Pigmentation-To be or not to be afraid!
Nishi Nagaria*
Department of Dermatology, Sri Devaraj Urs Medical College, RL Jalappa Hospital, India
Submission: November 15, 2022;Published: December 12, 2022
*Corresponding author: Nishi Nagaria, Department of Dermatology, Sri Devaraj Urs Medical College, RL Jalappa Hospital, India
How to cite this article: Nishi N. Pigmentation-To be or not to be afraid!. JOJ Dermatol & Cosmet. 2022; 5(1): 555653. DOI: 10.19080/JOJDC.2022.05.555653
Keywords: Skin disorder; Pigmented macules; Dark spots; Dermal pigmentary incontinence
Introduction
Hyperpigmentation is a skin disorder with high prevalence, represents a dermatological condition with aesthetic implication.
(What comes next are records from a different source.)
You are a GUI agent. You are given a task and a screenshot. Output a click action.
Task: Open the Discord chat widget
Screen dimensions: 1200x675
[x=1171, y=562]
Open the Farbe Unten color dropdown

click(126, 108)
For any clinician, it is infact the tip of an iceberg, leading him/her to investigate what lies beneath the surface [1].
Keywords:
Case 1
A 30-year female presented with complaints of small dark spots over hands, feet, oral cavity and altered fingerprints since birth.
Histopathology indicated Dermatopathia pigmentosa reticularis. The typical histopathologic picture shows liquefaction degeneration of the basal layer and dermal pigmentary incontinence. Interface dermatitis can be present [2].
It is a rare autosomal dominant ectodermal dysplasia with the diagnostic triad of generalized reticulate hyperpigmentation, noncicatricial alopecia, and onychodystrophy. No specific treatment exists, except for symptomatic management of some of the associated conditions [3].
Case 2
A 35-year patient presented with asymptomatic dark spots on her hands and feet since 3 years. Histopathology indicated Reticulate acropigmentation of Kitamura. It revealed epidermal atrophy with elongation of the rete ridges and basilar hyperpigmentation [4]. It is a rare genodermatosis with usual age of onset during childhood or in the first and second decades of life. The lesions initially arise as lentiginous, hyperpigmented macules in a reticular pattern on the dorsal aspect of the hands and feet. A characteristic feature of the early lesions is atrophy. Over time, lesions may spread proximally and may darken. Palmoplantar pitting and dermatoglyphic disruption may also be present. Unfortunately, this disorder is difficult to manage due to limited therapeutic options [5].
Case 3
A 9-year patient presented with complaints of multiple asymptomatic light and dark spots over both hands and legs since 2 years.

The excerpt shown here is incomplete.